A triumphant epic about survival and a story of powerful women, resistance against brutality on earth. Our heroine Liz (Dakota Fanning) from the wild and beautiful - pursued by the vengeful Shepherd (Guy Pearce). Devilish intrigues and twisted plot, who will survive?
Brimstone 4K ReviewA dumb young woman named Elizabeth (Dakota Fanning) lives in the Wild West with her husband, daughter and stepson. When she helps a neighbor with a difficult birth, she has to kill the baby in order to save the mother's life. A local preacher (Guy Pearce) finds out about this, and he begins to terrorize Liz, going far beyond the usual church censures.
Even the toughest American directors who make films about the Wild West feel nostalgia for a time often considered the ultimate embodiment of national individualism. Martin Culhoven, however, is not an American, but a Dutch director, and his new picture did not become Hollywood because it was filmed in English with overseas stars. Therefore, "Underworld" is completely devoid of nostalgia. The Wild West in her appears not as a romantic era, but as a nightmarish, truly terrifying time of endless and widespread abuse of women.
"Underworld" lasts almost two and a half hours, and all this time can be divided into two parts - bloody violence, mostly male, and tense expectation when a man picks up a gun, revolver, knife or whip. The epic length of the tape is used by Kulhoven to turn Inferno into a compendium of brutal, sophisticated, and often perverse bullying. Psychological torture, rape, sadistic sex on the verge of murder, self-mutilation, slow and quick reprisals, executions, beatings ... And as a particularly disgusting cherry on the bloody cake - incest with minors.
True, not all of the above is shown in close-up, and it cannot be said that Kulhoven, along with the cameraman, savor every terrible scene. Sometimes the camera turns away, and the audience only hears screams of terrible pain. But what the film shows, and what it implies, is enough to get many viewers out of the room.
The film was shot entirely in Europe - in Spain, Hungary, Germany and Austria. The director hoped that Hollywood would invest in the film, but he could only agree on European funding.
Does it all make sense? Yes, but not much of it. There are only two ideas in the film: “Violence against women and girls is unacceptable” and “Absolute power absolutely corrupts”. By "absolute power" in this case we mean all forms of power of a man over a woman: the power of the husband, the power of the father, the power of the policeman, the power of the preacher, and even the power of the client in the brothel. The Nameless Preacher personifies many of these forms of depraved power, but there are other men in the film who behave similarly. And even those few characters who, against the background of the Preacher, seem to be angels, according to the Hamburg account, are by no means impeccable. The film makes it clear that The Preacher, for all his outrageous mania, is by no means an exception to the rule. The villain could well repeat the words from the famous picture: "We are not like that - this is how life is!"

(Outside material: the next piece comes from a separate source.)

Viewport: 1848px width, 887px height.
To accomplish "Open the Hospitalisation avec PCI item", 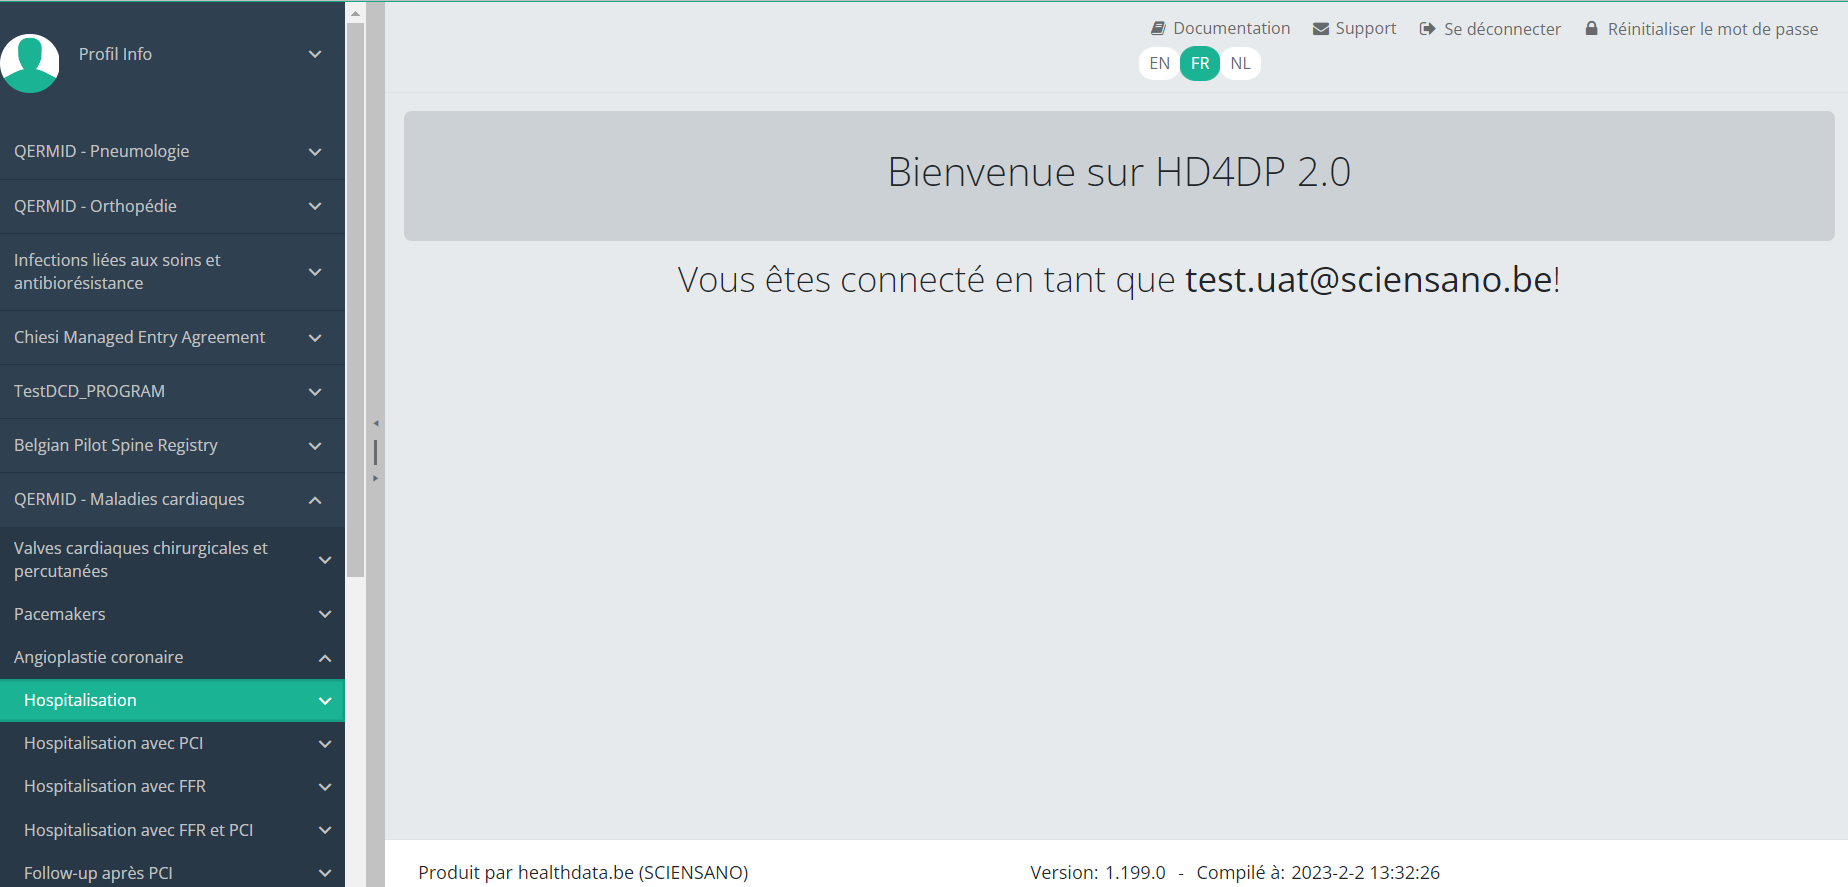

Guy Pearce and his on-screen partner, Dutch star Karis van Houten, had an affair during filming. Their son was born in August 2016
If the men of the "Underworld" appear almost exclusively as torturers, then women are divided into those who dutifully accept the bullying, and those who try to escape or fight back. Liz is one of the latter, and the painting celebrates her tenacity and her unyielding spirit. However, a strong character does not protect the heroine from anything, and mostly villains play with her like cats and mouse. The film does not even end with a happy ending, although there are still notes of optimism in the epilogue.

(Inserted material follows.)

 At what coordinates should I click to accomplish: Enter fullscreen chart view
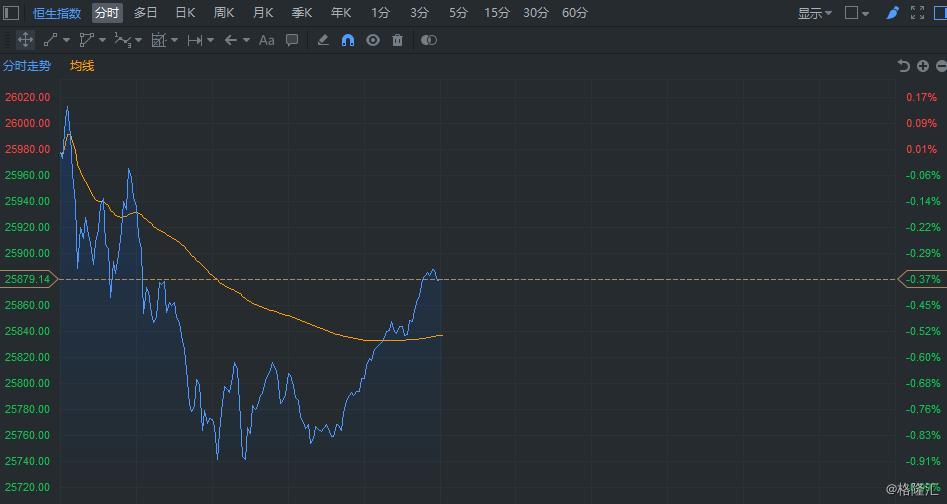point(918,13)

Is this a strong movie? Indisputably. But perhaps too strong. Already by the middle of it, you stop worrying about the heroines, since the picture exhausts the mental limit of the audience's experience, piling up one scene of suffering on another. So you spend the second half of Hell, nervously snorting at each new round of sadism and glancing at your watch with the thought: "When will this torture end ?!"
If Culhoven wanted the audience to stop looking at the Wild West through rose-colored glasses, then his tape fulfills this task, and she does this with the help of a talentedly constructed gloomy image, an even darker plot and charismatic acting. But it was possible to reveal this topic much faster and without the Babylonian tower of pain, which would attract more maniacs than normal spectators, and without Kulhoven who knows that torturing and killing women is not good.